Sometimes more capacity is right. There will always be implementation work and problems that require specialized depth. But when the goal is to modernize a workflow or build software that is part of the value creation thesis, raw capacity is not enough. Someone has to own the shape of the solution. That does not mean being the deepest expert in every domain. It means knowing enough to make good calls and bring in depth where depth is required.
This is where AI changes the labor model. As the cost of producing code drops, the premium shifts toward people who know what code should exist in the first place. They know when not to build. They know which corners are fine to cut in a prototype and which ones introduce real risk. A working demo and a secure, maintainable product are not the same thing, and that distinction matters most in the lower middle market, where no large technical organization is waiting to catch a bad decision before it gets expensive.

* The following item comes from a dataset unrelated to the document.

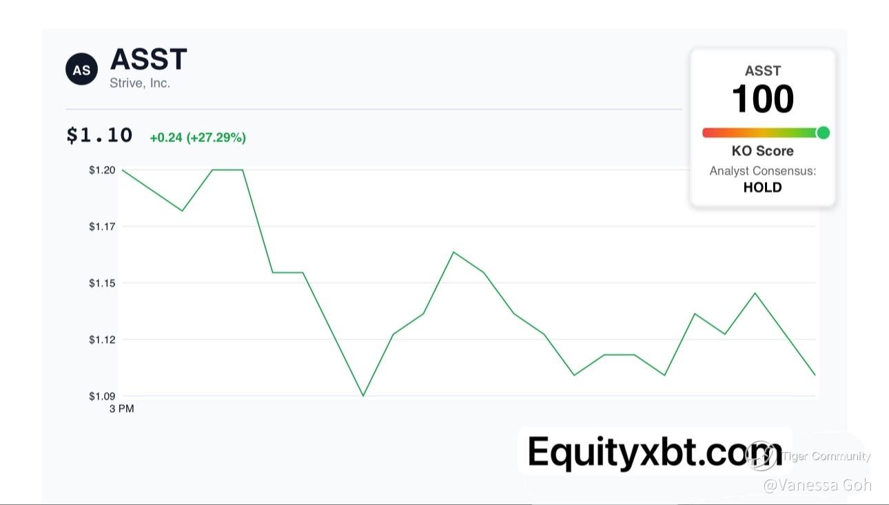Select the ASST ticker heading
Viewport: 889px width, 505px height.
coord(149,59)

The risk is not that AI makes software too easy. The risk is that it makes software look easy enough that companies skip the hard thinking, then mistake a demo for a system they can run the business on.
If I were hiring for this role, I would not start with a language or a framework. I would start with judgment. Can this person explain a technical tradeoff to a founder without hiding behind jargon? Can they look at a messy business process and find where software would actually help? Can they prototype quickly while also saying clearly what has to change before production? And can they own the outcome instead of the ticket?
The market is not going to stop needing developers. If anything, more companies will try to build more software because the cost of experimentation is falling. The role that commands a premium will just look different: less isolated coding output, more ownership of the path from business problem to durable capability. Call that person whatever the market settles on. The job is moving up the stack, and the people who do it well will still be the ones who can read what the machine wrote and know whether it should ship.